RECORDS:
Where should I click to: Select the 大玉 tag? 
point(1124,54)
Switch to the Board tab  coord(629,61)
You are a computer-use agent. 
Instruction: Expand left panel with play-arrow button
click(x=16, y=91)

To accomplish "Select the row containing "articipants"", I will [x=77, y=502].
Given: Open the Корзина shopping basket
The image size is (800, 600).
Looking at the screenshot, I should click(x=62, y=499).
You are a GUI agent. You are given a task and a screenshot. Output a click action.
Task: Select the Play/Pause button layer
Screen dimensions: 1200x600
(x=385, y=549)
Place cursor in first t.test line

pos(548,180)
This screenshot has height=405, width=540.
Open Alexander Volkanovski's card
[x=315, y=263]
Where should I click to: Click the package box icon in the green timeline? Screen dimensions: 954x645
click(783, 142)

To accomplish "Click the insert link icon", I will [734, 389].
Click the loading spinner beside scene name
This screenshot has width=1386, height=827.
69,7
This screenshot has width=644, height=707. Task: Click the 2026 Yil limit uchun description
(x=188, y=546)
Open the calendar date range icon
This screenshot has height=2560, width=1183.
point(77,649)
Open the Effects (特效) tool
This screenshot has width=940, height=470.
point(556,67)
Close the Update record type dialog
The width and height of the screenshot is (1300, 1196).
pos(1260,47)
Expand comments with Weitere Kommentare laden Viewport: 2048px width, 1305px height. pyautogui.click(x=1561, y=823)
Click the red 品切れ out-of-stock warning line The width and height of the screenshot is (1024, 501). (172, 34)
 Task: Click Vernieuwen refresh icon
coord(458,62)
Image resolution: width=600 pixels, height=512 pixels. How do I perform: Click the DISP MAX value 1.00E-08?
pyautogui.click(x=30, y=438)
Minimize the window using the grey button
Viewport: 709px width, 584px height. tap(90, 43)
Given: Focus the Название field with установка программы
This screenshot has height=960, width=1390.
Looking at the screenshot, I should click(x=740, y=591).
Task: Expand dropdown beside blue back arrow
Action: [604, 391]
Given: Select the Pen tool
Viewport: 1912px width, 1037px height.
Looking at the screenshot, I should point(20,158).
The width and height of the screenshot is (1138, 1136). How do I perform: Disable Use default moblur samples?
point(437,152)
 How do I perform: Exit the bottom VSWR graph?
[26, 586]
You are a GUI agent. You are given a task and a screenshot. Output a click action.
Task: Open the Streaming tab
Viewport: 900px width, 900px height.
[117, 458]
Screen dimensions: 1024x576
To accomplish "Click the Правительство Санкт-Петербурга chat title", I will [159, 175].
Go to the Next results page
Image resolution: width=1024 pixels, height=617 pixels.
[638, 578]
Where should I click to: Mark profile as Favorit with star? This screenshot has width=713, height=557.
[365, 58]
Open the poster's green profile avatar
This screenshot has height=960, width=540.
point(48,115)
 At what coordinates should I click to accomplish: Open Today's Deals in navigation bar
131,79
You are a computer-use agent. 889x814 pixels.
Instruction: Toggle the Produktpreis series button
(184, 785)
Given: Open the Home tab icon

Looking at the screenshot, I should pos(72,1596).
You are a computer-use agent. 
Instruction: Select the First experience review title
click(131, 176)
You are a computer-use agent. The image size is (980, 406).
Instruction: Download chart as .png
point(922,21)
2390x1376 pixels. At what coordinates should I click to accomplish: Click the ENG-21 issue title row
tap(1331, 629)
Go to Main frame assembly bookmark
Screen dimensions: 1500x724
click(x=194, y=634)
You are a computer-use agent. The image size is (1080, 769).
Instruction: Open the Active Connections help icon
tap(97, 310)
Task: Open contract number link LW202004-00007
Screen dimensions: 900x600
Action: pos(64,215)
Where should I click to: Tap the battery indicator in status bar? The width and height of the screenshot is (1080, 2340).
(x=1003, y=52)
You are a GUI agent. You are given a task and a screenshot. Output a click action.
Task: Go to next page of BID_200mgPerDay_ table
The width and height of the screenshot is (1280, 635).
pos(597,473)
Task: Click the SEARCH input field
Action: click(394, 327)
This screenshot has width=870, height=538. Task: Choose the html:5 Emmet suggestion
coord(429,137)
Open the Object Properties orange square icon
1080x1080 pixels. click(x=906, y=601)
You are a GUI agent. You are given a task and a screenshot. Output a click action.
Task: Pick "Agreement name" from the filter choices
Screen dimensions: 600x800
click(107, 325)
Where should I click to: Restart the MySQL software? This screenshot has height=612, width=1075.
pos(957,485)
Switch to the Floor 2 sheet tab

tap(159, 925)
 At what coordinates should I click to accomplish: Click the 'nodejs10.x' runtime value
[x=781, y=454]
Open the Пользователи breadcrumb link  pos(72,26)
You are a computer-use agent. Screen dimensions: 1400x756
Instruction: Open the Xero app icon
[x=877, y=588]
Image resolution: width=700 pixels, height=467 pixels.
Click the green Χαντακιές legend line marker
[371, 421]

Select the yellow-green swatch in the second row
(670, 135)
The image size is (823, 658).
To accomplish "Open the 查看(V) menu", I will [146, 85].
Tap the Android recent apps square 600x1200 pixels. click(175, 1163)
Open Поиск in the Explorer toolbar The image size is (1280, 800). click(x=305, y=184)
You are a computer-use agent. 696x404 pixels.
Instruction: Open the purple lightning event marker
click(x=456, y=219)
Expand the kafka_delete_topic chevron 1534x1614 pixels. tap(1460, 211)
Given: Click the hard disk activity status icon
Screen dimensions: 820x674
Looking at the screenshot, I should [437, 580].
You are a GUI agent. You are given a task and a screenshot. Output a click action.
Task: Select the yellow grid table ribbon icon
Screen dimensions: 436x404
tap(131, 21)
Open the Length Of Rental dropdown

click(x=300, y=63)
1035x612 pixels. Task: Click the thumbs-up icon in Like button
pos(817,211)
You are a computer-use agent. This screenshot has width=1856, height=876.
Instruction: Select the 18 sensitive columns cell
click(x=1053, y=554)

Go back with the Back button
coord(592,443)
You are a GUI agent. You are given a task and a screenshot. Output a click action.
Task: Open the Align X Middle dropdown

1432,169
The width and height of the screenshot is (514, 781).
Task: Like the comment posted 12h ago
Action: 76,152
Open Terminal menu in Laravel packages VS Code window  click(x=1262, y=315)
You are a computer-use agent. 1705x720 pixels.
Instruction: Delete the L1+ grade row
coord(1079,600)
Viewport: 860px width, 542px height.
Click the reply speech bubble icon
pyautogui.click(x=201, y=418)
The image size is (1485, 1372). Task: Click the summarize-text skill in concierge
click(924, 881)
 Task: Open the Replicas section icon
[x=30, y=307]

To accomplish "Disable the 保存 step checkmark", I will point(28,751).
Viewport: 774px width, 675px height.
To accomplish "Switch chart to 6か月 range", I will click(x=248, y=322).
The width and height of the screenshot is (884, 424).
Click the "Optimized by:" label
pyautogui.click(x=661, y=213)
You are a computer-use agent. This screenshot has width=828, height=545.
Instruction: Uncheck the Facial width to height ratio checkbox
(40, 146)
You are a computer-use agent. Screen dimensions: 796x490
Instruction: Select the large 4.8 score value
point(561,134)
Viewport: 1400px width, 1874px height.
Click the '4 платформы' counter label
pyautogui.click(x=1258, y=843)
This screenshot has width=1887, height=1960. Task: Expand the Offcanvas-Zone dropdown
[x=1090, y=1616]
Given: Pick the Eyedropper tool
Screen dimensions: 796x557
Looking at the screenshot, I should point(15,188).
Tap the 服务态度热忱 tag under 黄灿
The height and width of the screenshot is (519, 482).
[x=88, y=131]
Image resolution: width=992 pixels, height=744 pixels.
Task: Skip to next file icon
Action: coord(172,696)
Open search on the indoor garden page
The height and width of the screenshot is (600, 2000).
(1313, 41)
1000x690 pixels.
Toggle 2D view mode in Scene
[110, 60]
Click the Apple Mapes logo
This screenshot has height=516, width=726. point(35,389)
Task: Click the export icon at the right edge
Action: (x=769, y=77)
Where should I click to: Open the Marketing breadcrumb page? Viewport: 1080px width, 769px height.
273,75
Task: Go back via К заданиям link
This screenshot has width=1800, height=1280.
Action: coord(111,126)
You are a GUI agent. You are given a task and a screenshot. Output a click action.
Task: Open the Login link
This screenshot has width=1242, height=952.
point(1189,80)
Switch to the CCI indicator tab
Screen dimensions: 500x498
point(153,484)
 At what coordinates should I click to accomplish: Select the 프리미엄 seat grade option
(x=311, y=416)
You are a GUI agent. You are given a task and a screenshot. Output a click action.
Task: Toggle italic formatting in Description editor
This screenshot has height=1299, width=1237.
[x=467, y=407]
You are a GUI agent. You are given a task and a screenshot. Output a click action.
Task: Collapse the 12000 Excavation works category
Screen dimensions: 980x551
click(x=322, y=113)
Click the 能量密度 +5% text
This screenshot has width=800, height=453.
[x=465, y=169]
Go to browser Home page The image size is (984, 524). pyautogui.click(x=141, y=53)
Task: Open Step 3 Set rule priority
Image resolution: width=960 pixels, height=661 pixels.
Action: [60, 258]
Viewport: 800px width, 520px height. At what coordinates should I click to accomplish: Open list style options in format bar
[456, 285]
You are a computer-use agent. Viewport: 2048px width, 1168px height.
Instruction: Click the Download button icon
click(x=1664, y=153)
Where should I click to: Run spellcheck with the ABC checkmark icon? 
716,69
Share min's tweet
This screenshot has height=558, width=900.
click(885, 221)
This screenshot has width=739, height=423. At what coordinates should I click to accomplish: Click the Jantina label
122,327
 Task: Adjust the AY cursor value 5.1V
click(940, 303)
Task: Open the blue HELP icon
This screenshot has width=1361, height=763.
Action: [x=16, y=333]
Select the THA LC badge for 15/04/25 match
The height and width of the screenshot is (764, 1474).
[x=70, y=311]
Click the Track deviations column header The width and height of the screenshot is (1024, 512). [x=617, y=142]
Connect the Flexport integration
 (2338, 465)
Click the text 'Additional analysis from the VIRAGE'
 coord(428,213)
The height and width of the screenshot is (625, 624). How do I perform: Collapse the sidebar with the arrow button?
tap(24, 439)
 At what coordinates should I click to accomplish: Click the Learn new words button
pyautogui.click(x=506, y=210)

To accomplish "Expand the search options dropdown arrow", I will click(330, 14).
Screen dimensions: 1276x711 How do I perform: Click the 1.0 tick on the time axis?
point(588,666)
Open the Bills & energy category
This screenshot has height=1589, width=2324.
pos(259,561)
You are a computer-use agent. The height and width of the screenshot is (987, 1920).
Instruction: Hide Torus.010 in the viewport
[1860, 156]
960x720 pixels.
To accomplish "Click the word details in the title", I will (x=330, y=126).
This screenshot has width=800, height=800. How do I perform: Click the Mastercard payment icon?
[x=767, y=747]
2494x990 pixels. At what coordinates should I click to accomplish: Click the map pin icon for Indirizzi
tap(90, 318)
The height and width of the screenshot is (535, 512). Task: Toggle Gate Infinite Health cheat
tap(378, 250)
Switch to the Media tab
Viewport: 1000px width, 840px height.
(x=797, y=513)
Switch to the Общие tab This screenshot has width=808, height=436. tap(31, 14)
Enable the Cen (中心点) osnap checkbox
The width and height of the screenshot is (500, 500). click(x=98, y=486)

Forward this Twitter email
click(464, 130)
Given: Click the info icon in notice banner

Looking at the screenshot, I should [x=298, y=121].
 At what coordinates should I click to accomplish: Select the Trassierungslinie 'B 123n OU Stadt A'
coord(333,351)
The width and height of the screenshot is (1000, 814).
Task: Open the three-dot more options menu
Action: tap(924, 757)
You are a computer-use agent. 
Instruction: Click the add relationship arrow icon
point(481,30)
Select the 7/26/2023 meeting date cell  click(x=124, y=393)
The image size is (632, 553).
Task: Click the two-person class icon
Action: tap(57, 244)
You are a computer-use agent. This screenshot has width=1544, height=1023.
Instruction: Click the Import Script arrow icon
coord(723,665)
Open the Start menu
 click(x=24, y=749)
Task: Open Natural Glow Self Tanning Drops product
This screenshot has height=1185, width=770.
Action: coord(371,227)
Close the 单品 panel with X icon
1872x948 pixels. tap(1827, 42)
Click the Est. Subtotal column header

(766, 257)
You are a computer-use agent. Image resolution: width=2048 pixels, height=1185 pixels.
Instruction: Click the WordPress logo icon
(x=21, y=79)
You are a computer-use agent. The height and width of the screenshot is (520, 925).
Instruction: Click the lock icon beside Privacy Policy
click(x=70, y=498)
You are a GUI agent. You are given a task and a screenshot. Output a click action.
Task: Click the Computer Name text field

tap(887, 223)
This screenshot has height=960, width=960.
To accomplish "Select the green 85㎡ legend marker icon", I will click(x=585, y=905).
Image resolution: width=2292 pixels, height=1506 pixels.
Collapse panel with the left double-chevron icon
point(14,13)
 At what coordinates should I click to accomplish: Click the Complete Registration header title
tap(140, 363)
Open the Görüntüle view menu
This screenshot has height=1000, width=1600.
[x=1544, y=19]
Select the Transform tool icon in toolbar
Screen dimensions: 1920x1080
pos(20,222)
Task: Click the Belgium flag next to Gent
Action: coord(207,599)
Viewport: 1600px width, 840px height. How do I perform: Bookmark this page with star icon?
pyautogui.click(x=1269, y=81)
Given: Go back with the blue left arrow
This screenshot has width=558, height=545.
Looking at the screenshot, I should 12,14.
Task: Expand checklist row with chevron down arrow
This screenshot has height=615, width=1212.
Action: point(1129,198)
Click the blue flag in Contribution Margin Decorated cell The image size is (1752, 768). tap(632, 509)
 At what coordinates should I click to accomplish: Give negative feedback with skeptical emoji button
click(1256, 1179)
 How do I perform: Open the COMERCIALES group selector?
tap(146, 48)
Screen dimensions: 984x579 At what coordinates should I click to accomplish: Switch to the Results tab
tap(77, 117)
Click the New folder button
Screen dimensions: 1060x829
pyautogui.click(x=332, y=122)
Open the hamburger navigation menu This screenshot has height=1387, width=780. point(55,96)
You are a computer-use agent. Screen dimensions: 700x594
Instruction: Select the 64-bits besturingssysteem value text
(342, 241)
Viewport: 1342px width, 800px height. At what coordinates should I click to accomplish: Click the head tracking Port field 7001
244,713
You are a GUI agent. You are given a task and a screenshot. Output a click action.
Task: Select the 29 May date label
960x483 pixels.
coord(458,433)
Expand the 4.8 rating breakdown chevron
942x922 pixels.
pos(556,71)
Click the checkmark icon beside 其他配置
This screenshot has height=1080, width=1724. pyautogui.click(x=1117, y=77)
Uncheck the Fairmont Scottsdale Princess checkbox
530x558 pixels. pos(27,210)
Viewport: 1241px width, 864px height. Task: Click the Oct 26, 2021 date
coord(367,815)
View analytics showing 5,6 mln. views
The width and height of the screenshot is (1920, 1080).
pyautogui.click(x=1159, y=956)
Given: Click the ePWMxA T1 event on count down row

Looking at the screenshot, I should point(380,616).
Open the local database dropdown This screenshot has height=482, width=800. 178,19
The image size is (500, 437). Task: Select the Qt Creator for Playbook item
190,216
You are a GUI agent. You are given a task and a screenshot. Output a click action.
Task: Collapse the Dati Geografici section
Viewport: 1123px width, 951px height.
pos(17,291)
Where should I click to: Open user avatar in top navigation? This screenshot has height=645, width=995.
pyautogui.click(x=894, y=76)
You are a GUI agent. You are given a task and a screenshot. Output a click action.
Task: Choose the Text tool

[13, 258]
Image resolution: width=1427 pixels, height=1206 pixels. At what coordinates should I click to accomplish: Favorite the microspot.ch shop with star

ABOUT THIS EXERCISE:
The answer should consist of every line from the listing above that includes the word "Pick".

YOUR RESPONSE:
Task: Pick "Agreement name" from the filter choices
Given: Pick the Eyedropper tool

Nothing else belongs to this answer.